What you have to do
From the first line of the data below, copy each line up to the one containing "Select the Medium difficulty radio button", and include that line too.

··········

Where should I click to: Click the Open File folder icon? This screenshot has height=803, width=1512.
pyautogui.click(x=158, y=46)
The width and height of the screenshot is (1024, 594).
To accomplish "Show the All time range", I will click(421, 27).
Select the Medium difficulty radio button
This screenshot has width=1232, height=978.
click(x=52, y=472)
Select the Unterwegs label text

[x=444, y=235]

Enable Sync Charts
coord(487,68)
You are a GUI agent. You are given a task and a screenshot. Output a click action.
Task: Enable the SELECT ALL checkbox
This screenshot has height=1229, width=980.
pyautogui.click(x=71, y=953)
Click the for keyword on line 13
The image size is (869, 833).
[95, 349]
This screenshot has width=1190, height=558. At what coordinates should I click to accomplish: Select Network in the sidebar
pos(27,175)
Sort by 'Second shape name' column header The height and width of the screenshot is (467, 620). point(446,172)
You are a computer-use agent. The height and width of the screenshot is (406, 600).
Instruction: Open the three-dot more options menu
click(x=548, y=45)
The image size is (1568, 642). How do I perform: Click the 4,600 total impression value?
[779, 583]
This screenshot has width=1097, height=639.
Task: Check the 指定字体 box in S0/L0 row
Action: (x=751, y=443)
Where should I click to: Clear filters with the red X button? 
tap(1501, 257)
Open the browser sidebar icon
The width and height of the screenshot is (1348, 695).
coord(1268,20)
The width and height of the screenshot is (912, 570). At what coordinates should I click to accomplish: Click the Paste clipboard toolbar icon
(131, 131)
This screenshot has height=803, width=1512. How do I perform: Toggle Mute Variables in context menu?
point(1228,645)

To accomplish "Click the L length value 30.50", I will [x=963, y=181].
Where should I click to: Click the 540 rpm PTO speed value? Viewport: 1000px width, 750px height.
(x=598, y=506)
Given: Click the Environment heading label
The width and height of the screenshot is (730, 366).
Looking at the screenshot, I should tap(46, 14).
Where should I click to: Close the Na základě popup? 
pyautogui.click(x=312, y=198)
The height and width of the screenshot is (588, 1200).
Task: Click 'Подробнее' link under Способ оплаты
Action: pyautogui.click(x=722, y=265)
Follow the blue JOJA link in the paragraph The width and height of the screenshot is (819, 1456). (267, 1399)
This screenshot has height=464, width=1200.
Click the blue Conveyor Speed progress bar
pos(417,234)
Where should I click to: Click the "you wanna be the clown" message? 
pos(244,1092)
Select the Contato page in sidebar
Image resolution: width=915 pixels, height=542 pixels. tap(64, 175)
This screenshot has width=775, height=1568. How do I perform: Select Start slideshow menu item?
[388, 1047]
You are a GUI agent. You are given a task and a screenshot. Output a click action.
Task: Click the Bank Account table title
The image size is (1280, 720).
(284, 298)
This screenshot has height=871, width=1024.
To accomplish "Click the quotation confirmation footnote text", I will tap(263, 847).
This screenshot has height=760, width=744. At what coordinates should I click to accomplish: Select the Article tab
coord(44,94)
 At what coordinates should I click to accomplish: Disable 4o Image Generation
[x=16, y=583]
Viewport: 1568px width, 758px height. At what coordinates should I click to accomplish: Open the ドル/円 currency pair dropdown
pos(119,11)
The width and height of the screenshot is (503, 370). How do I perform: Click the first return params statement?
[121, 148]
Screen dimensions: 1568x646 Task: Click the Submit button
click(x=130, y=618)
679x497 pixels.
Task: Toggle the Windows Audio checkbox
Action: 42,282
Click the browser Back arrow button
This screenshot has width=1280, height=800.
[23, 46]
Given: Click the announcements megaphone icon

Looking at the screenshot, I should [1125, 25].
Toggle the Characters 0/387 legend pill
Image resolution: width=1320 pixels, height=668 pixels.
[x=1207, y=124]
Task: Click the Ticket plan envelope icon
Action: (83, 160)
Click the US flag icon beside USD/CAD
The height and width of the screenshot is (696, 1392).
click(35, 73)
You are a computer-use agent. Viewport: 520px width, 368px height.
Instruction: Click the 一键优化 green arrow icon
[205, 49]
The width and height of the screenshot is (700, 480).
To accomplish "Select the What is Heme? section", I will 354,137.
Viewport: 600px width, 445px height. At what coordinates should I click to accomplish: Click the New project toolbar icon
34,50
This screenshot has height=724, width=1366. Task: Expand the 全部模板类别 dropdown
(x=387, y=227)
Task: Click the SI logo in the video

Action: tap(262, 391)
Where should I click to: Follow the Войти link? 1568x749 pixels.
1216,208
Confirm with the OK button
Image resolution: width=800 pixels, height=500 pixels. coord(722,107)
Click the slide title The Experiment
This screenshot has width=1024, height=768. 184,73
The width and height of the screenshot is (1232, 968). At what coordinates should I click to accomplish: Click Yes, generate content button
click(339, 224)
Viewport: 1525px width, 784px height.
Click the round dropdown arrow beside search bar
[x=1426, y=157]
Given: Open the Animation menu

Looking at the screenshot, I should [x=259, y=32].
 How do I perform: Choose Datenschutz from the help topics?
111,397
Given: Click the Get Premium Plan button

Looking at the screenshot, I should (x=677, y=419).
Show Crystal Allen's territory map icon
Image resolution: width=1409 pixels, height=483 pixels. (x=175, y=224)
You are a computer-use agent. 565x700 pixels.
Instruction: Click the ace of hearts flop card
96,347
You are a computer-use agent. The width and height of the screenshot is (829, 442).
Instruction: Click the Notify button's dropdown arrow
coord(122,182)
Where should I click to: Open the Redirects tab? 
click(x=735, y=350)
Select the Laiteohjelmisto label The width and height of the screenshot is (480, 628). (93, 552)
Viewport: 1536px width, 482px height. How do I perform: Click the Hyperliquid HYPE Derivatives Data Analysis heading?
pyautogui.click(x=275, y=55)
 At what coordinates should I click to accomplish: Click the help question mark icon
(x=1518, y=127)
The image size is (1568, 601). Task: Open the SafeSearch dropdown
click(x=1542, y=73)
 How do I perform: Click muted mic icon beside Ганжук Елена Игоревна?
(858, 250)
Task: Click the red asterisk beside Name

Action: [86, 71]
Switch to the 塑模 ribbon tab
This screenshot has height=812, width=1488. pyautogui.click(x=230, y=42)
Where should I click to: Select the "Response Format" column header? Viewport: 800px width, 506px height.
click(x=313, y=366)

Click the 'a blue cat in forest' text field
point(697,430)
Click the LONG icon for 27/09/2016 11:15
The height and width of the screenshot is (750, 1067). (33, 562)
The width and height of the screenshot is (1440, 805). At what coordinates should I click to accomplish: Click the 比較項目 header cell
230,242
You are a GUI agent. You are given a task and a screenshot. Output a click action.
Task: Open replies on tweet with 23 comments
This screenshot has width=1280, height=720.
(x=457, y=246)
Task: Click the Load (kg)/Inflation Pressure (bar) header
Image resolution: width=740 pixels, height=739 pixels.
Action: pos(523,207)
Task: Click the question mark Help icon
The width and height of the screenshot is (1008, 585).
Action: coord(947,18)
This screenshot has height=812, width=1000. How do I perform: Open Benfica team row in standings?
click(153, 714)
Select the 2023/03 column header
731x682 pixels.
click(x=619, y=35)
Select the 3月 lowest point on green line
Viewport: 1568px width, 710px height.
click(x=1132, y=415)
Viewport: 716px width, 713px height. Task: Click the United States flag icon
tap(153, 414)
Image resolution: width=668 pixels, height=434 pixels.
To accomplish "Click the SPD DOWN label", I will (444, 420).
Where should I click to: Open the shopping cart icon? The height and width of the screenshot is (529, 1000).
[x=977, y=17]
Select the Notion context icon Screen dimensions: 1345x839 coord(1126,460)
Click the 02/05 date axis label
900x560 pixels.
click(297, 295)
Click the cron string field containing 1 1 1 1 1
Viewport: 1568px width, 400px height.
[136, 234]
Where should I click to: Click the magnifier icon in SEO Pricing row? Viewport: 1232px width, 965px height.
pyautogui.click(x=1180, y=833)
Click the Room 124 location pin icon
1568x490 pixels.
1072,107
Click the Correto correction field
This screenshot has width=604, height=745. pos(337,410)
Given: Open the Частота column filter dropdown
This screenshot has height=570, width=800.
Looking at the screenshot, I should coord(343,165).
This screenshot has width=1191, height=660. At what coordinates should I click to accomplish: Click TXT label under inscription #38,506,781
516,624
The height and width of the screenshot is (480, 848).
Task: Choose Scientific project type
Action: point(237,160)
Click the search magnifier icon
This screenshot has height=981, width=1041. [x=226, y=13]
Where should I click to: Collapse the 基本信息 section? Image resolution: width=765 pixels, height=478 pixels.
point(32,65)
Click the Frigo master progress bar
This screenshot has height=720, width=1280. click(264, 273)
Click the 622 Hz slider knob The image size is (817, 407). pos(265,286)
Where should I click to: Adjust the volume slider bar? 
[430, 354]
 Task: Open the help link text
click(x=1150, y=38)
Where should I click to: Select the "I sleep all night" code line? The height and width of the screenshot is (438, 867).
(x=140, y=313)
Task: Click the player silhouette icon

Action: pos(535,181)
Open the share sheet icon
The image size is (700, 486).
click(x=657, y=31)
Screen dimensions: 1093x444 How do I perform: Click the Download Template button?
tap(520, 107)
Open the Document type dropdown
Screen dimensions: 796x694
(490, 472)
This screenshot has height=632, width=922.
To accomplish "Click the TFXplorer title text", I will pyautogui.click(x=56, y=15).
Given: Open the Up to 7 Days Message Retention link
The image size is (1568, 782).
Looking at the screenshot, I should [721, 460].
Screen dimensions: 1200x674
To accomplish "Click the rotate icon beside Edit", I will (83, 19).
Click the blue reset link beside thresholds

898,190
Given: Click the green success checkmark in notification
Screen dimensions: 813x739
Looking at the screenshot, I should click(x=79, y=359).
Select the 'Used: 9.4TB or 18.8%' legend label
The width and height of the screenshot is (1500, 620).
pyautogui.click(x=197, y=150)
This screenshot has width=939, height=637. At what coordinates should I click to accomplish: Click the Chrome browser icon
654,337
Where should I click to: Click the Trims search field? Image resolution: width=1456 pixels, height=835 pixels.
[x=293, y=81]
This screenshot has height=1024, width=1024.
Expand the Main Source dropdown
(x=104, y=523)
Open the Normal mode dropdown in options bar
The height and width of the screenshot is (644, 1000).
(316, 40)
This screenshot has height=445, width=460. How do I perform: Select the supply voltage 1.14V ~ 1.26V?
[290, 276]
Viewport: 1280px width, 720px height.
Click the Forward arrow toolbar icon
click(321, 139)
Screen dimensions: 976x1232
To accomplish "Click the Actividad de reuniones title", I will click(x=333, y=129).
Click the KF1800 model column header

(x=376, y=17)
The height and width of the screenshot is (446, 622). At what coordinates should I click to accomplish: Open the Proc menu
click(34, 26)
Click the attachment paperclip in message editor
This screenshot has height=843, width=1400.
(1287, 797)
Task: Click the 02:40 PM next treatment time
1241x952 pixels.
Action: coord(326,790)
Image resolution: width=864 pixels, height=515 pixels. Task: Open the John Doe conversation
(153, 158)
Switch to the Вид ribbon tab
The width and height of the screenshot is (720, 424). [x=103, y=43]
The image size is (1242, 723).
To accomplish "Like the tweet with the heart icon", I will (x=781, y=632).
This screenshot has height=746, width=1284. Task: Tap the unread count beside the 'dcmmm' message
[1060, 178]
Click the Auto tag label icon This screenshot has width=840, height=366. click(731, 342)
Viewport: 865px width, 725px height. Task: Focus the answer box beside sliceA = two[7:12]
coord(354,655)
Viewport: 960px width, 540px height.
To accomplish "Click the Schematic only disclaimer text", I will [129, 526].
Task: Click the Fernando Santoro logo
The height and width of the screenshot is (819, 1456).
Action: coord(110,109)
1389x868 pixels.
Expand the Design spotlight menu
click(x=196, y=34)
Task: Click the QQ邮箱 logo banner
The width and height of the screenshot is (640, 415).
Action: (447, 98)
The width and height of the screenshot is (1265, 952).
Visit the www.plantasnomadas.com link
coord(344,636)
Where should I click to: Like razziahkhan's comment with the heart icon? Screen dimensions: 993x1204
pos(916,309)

··········

Answer box
Where should I click to: Click the Open File folder icon? This screenshot has height=803, width=1512.
pyautogui.click(x=158, y=46)
The width and height of the screenshot is (1024, 594).
To accomplish "Show the All time range", I will click(421, 27).
Select the Medium difficulty radio button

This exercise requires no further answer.